Белла со вздохом кивнула головой.

— В конце концов, что такое богатство, сестрица Марта? Вот я привезла с собой на пароходе новый «пирсарроу». Третий за два года. Но, боже мой, что значат все автомобили и все доходы в мире по сравнению с другом — с единственным другом, любовником, мужем, с которым можно делить и труд, и горе, и радость, с единственным мужчиной…

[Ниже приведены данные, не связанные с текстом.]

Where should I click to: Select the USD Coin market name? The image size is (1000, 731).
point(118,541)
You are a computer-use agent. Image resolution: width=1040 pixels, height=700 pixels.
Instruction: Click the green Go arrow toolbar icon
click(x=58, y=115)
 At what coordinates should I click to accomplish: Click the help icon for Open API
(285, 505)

Голос ее замер, и сестры, задумавшись, молчали, а по газону ковыляла к ним, опираясь на палку, древняя старуха, сморщенная и сгорбленная под тяжестью сотни прожитых лет. Глаза ее — щелочки между ссохшихся век — были острые, как у мангусты. Она опустилась на землю у ног Беллы и забормотала беззубым ртом, запела по-гавайски хвалу Белле и всем ее предкам, заодно импровизируя приветствие по случаю возвращения ее из плавания за большое море — в Калифорнию. Не переставая петь, она ловкими старыми пальцами массировала обтянутые шелком чулок ноги Беллы, от щиколотки вверх, за колено.

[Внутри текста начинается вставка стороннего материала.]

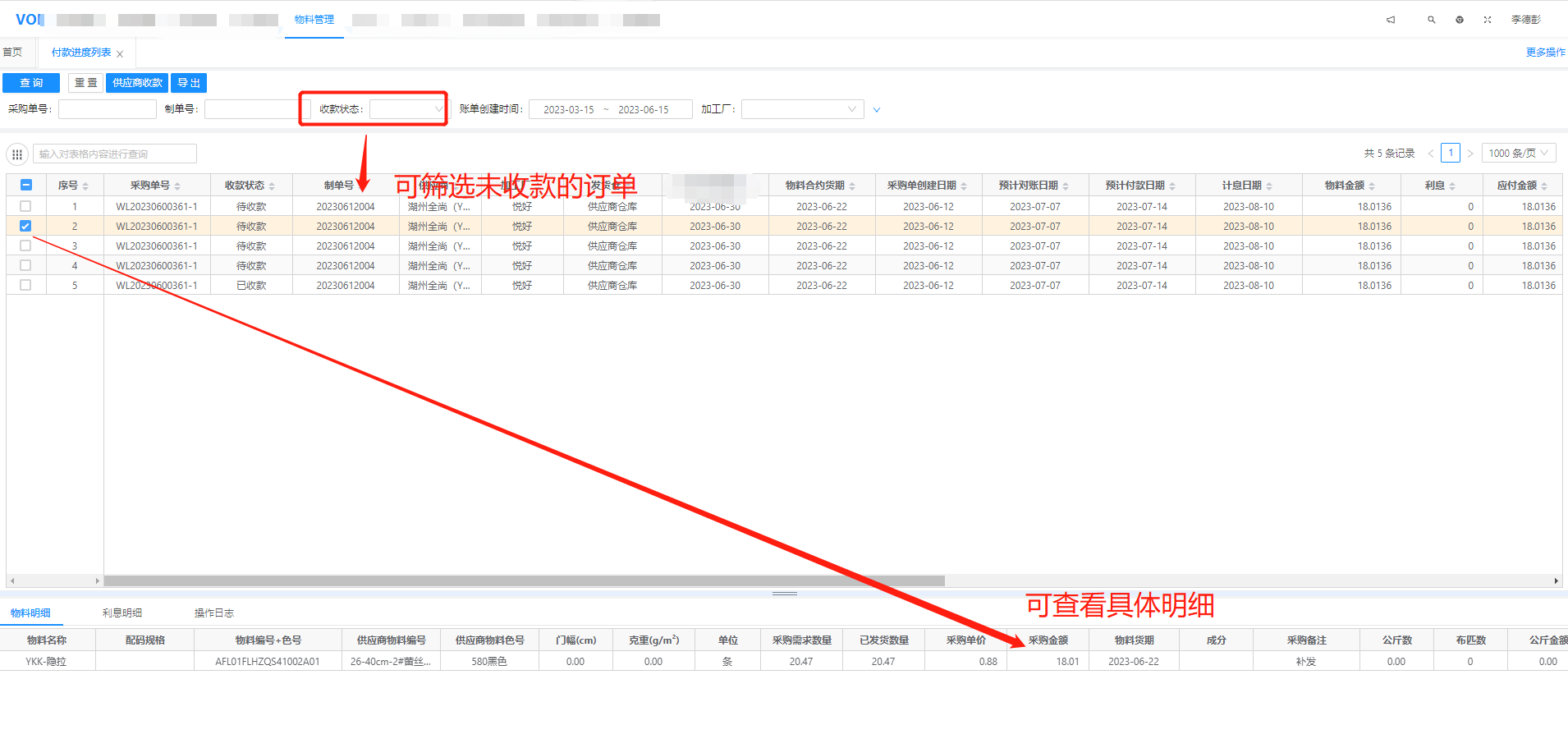The height and width of the screenshot is (748, 1568).
Task: Click the announcement megaphone icon
Action: point(1391,20)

Потом Марта тоже получила свою долю песен и массажа, и обе сестры со слезами на глазах заговорили со старой служанкой на древнем языке и стали задавать ей извечные вопросы о ее здоровье, годах и праправнуках, — ведь она массировала их еще в раннем детстве, в огромном доме Килохана, а ее мать и бабка из поколения в поколение массировали их мать и их бабок. Побеседовав со старухой сколько полагалось, Марта поднялась и проводила ее до самого дома, где дала ей денег и велела красивым и заносчивым горничным японкам позаботиться и столетней гавайянке, угостить ее «пои» — кушаньем из корней водяной лилии, «йамака» — сырой рыбой, толчеными восковыми орехами «кукуи» и водорослями «лиму», которые нежны на вкус и легко разминаются беззубыми деснами. То были старые феодальные отношения: верность простого человека господину, забота господина о простом человеке; и Марта, в которой было на три четверти белой крови англосаксов Новой Англии, не хуже чистокровных гавайцев помнила и соблюдала быстро исчезающие обычаи седой старины.